The Geisel School of Medicine at Dartmouth announced that it has received a $10 million gift from an anonymous donor, plus a $5 million matching donation, also given anonymously, that will be used to accelerate its research into better treatments and, ultimately, a cure for cystic fibrosis (CF).
The $15 million in donations were part of Dartmouth’s ‘academic clusters’ initiative, through which the university secured $100 million in philanthropy between 2014 and 2015 to establish 10 new interdisciplinary groups of faculty, a Geisel news release reported.
Geisel’s CF research hub encompasses 24 faculty and nearly 100 researchers — including postdoctoral fellows and graduate students — and the team has raised $87 million in grants and contracts over the past four years. Geisel’s clinical partner is Dartmouth-Hitchcock, a nonprofit academic health system that has won awards for its quality CF care.
The new funding will allow Geisel to recruit additional faculty with CF expertise in clinical trials, host-defense interactions in the lung, fungal and bacterial infections, genomics, bioinformatics, and systems biology.
“This gift to the Dartmouth Cystic Fibrosis Program will strengthen, intensify, and expand our research efforts to identify personalized cures for every CF patient,” said Dr. Bruce Stanton, Dartmouth Lung Biology Center’s Andrew C. Vail professor and director. “The generosity of these donors will benefit generations and generations of people who live with CF every day.”
Under the fundraising initiative, each $10 million gift created a cluster and was met by a $5 million match. The clusters received will create 30 new faculty positions at the New Hampshire-based university and its professional schools.

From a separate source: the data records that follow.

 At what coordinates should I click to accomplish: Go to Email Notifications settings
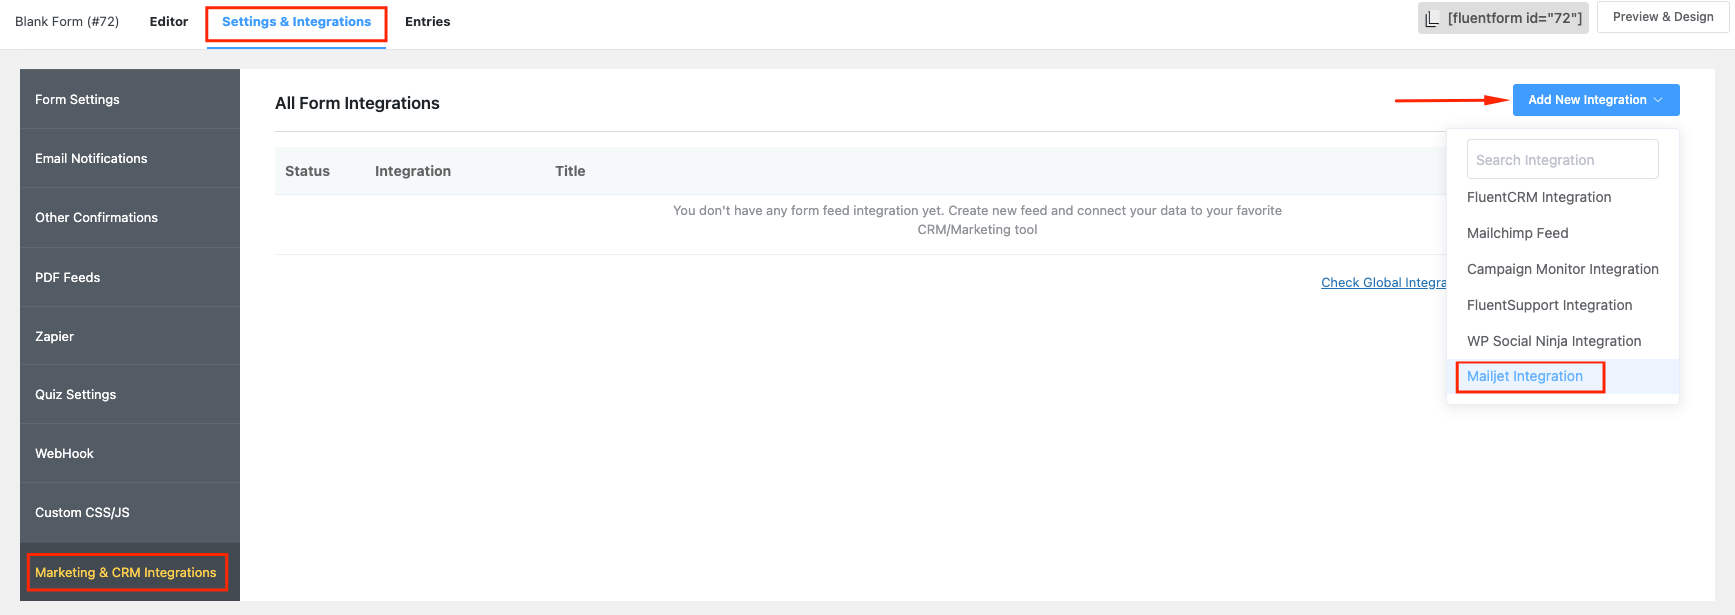tap(91, 159)
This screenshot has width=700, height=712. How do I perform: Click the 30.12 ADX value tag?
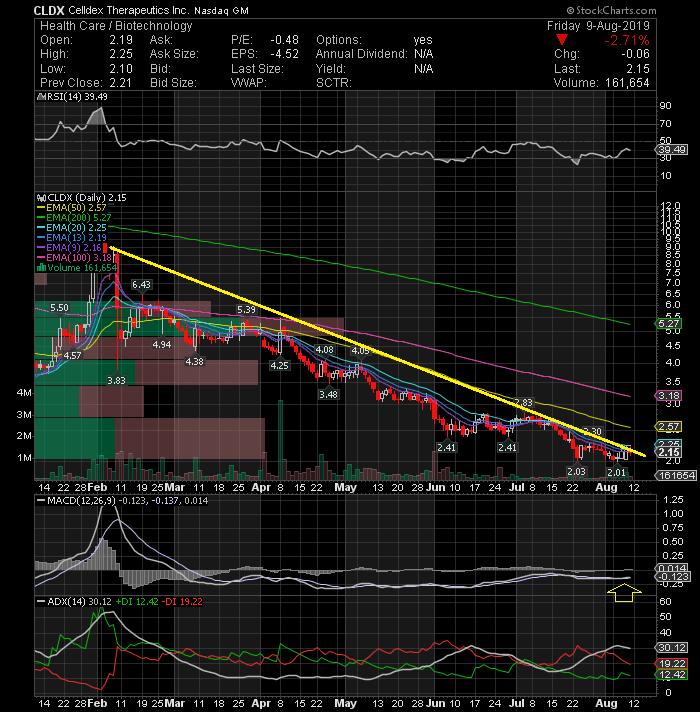click(x=672, y=648)
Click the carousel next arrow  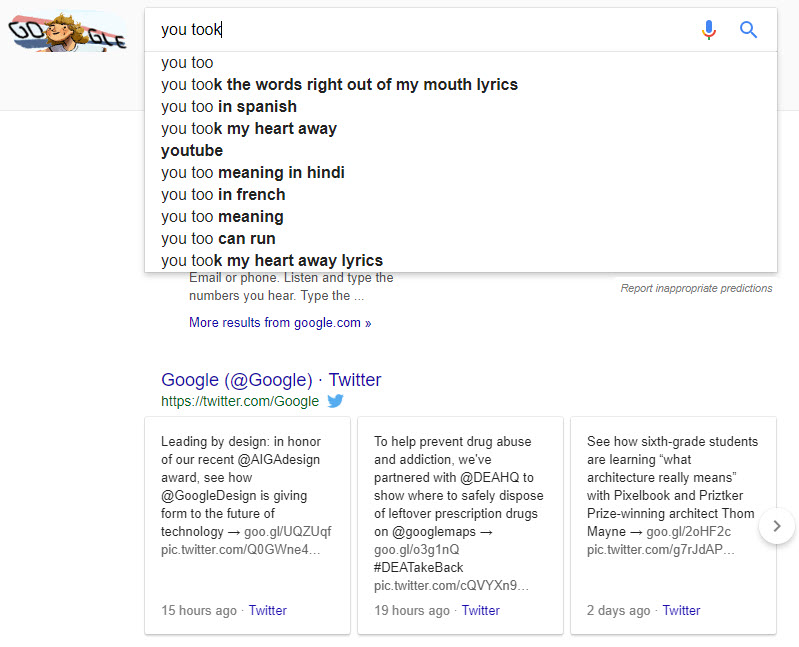776,526
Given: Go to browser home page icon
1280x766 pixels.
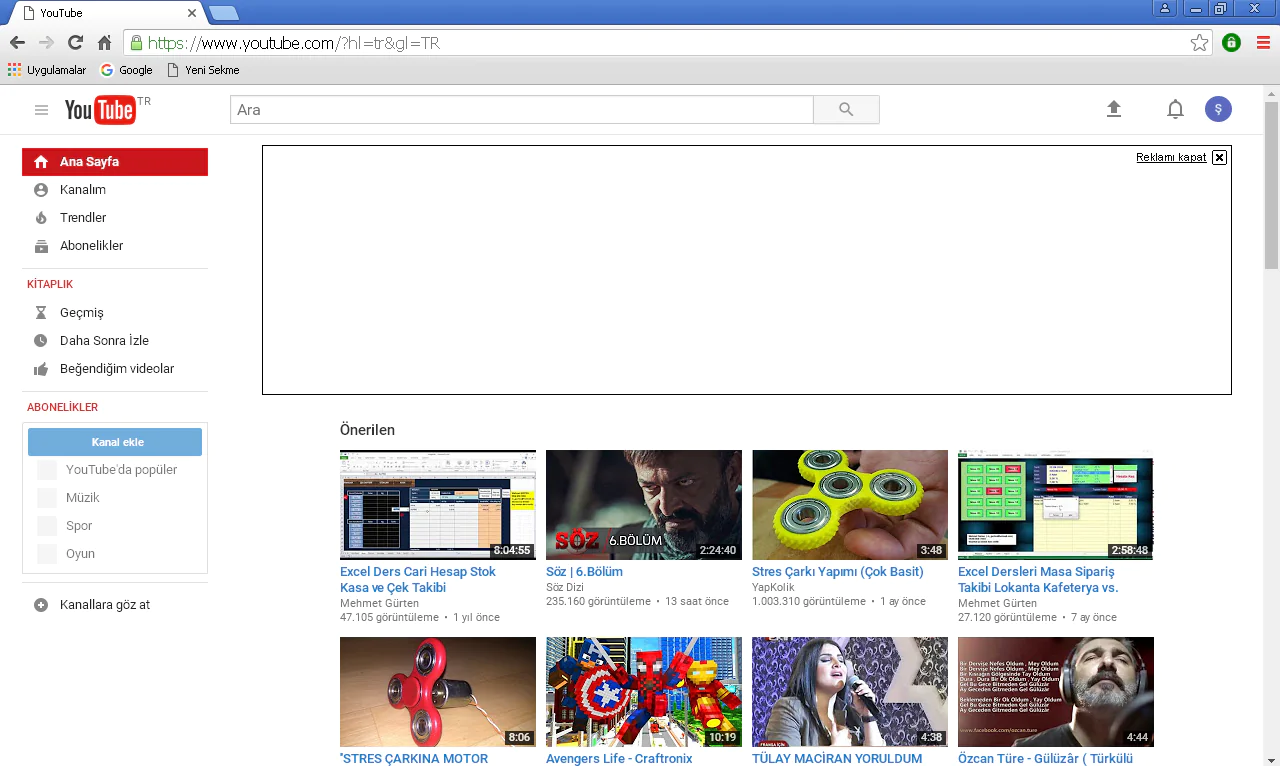Looking at the screenshot, I should (x=104, y=43).
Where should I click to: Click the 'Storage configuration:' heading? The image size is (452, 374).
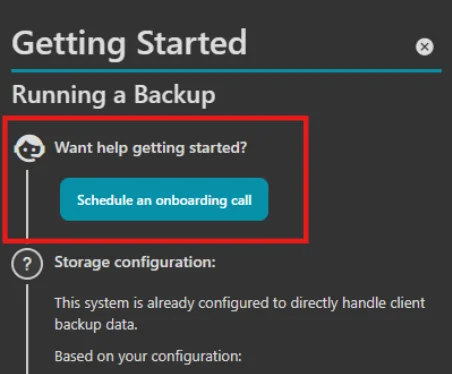135,262
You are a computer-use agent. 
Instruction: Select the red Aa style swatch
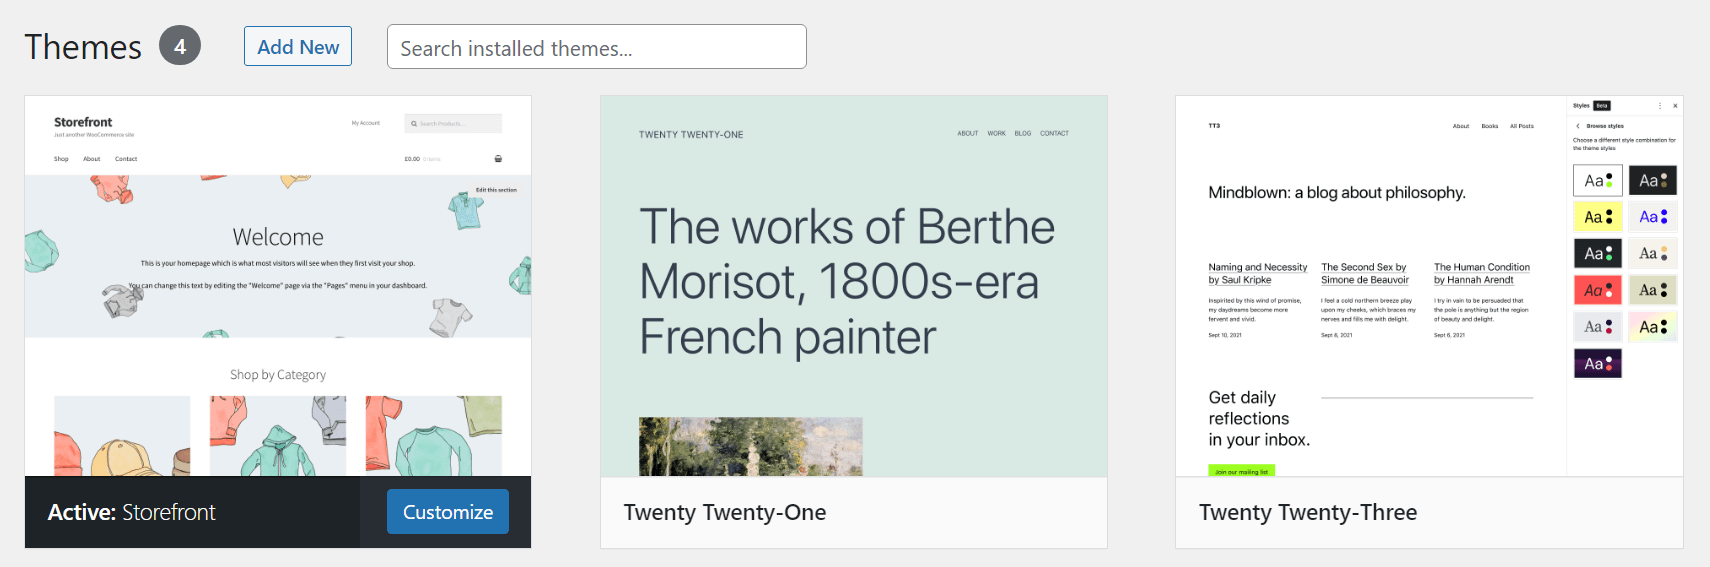pyautogui.click(x=1598, y=290)
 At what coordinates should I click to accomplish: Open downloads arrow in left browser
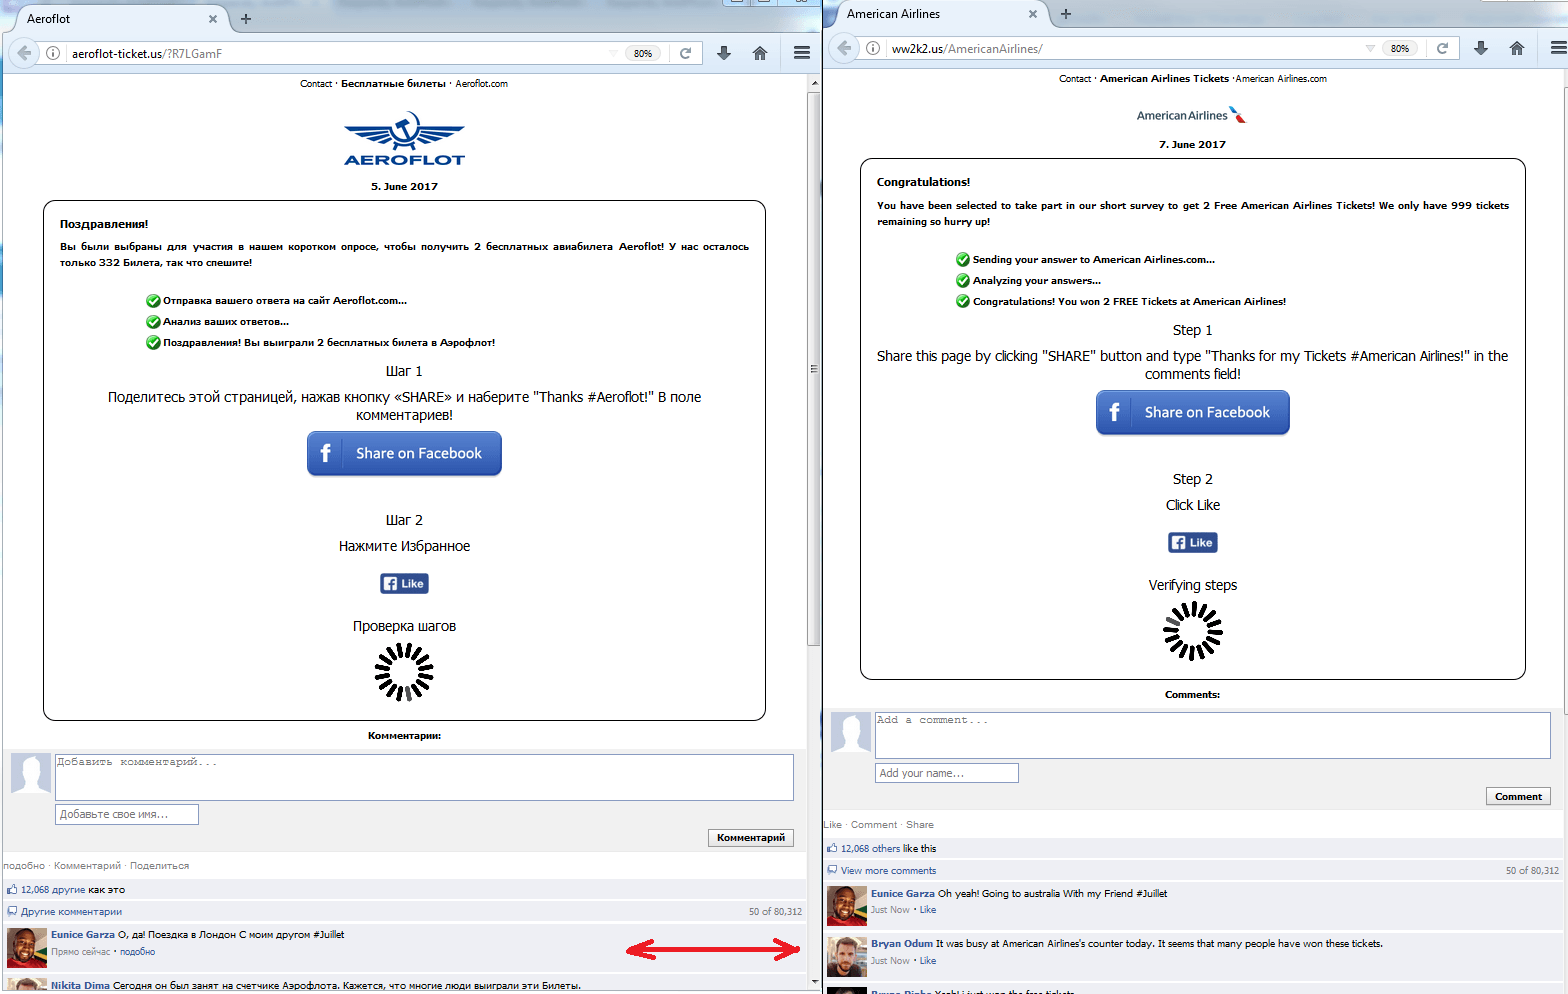coord(724,53)
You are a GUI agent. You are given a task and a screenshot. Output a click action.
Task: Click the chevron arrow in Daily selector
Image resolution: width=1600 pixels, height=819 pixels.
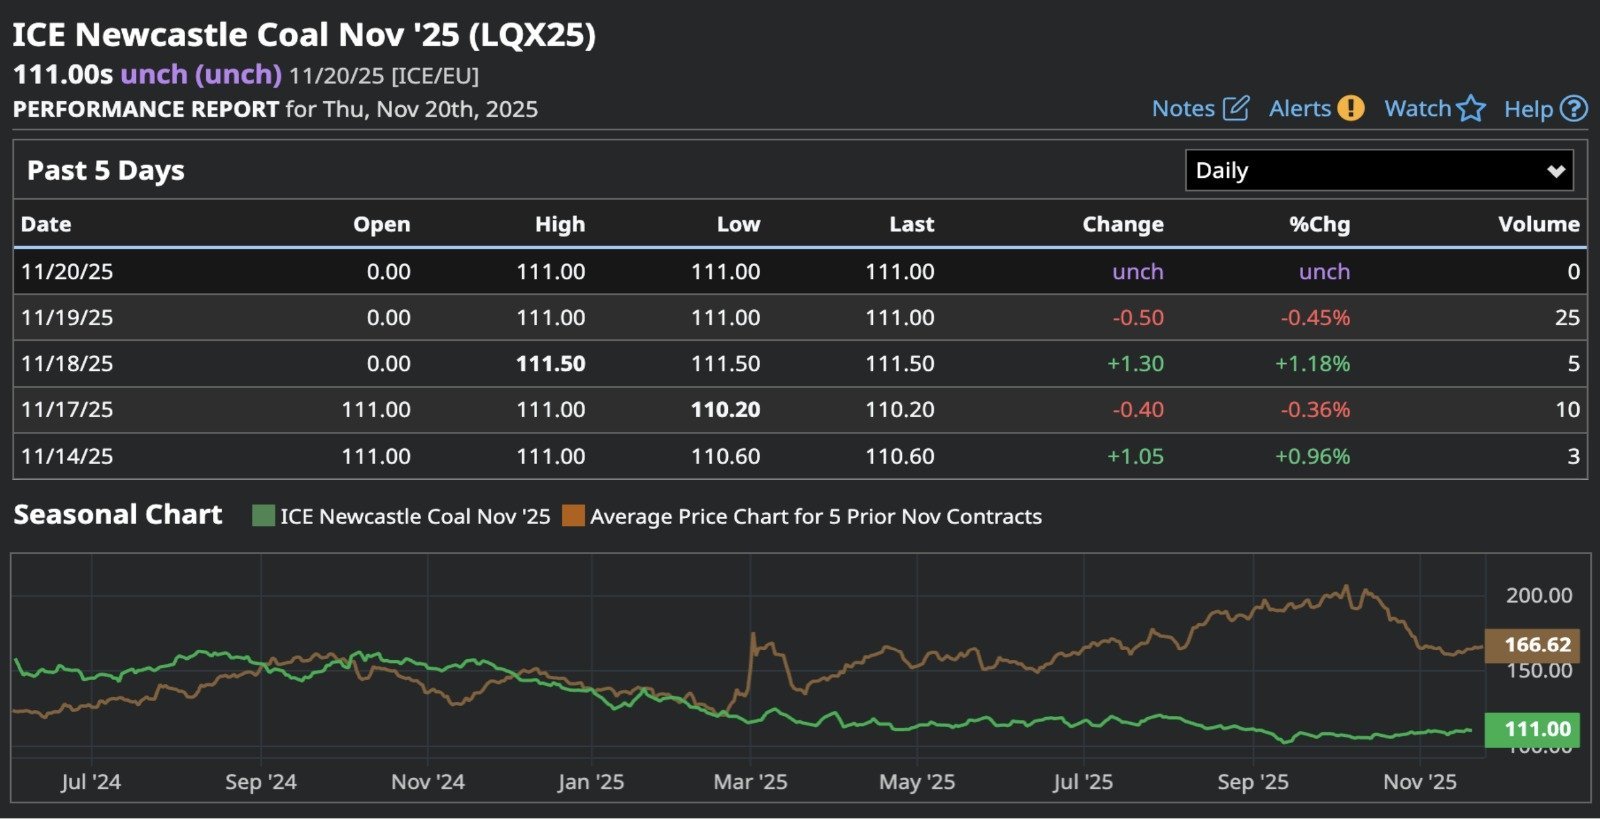point(1555,171)
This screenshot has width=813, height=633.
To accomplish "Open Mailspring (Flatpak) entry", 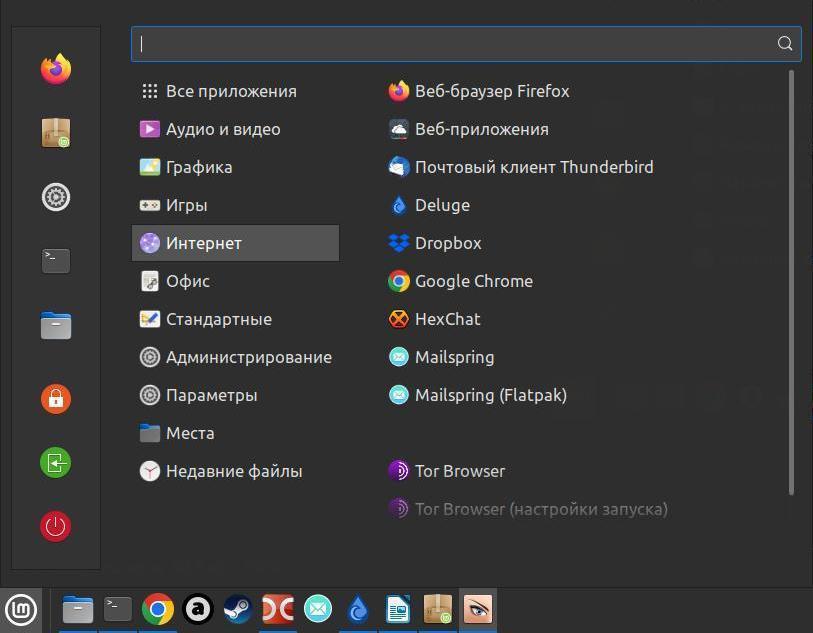I will [x=490, y=395].
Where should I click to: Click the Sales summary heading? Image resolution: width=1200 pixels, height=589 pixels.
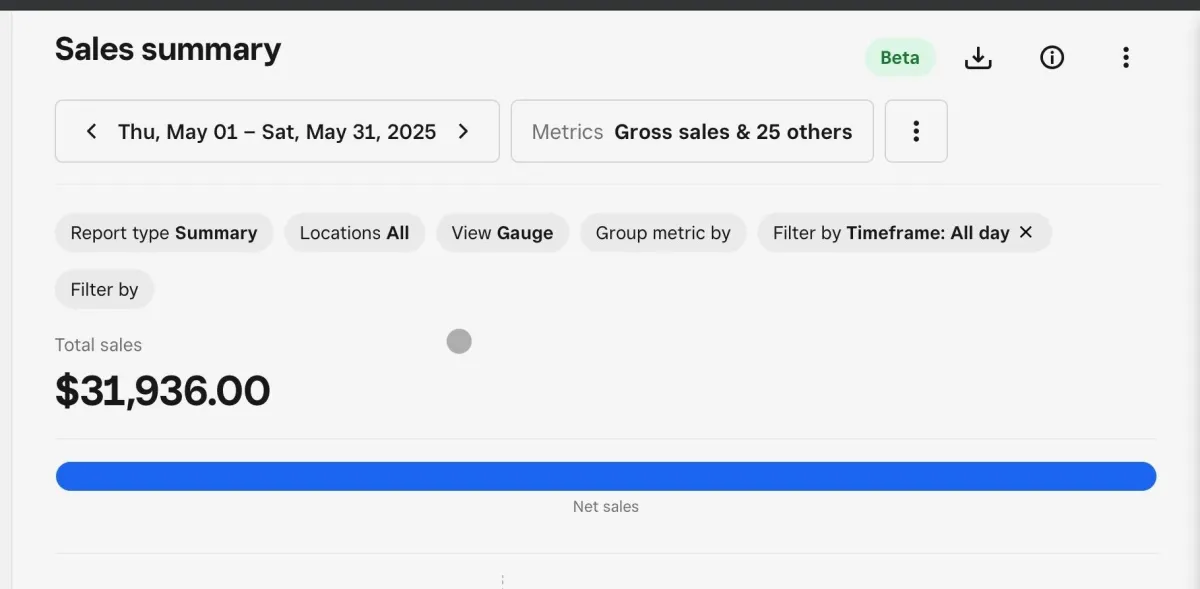tap(168, 49)
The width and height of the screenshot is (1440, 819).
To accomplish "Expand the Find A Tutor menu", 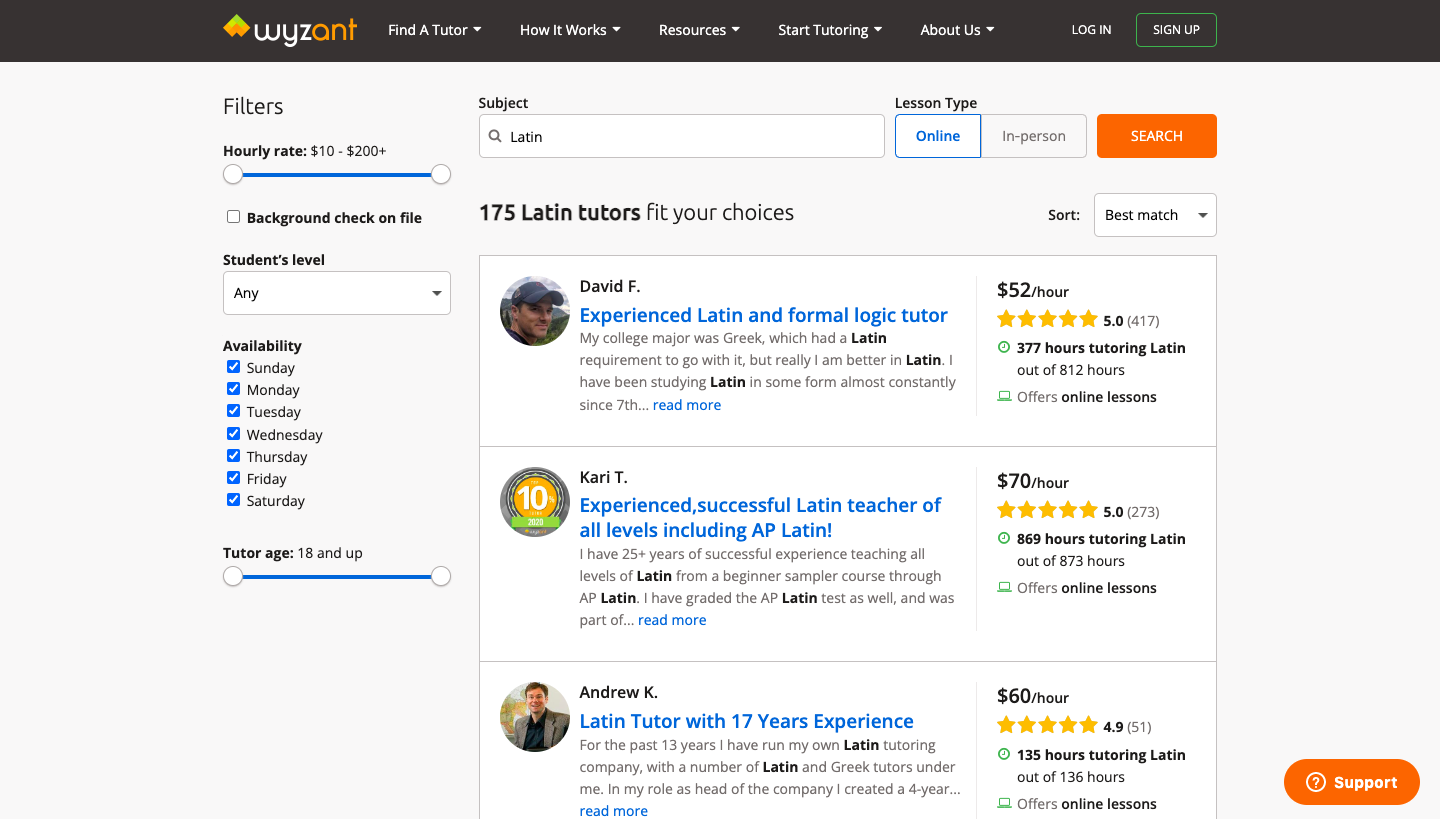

“Many years from now, I think we will all look back and point to the cluster mechanism as a landmark impact on our institution,” said Dr. Duane Compton, Geisel’s interim dean, in the release. “Not only do these funds provide for faculty support in perpetuity, but they will seed the formation of focused teams that are tackling some of the most challenging areas of medicine today.”
The CF cluster aims to treat the basic genetic defect that causes the disease, and develop therapies that might eliminate the fungal and bacterial lung infections affecting CF patients. The release reported that current CF medications benefit only about 60 percent of patients.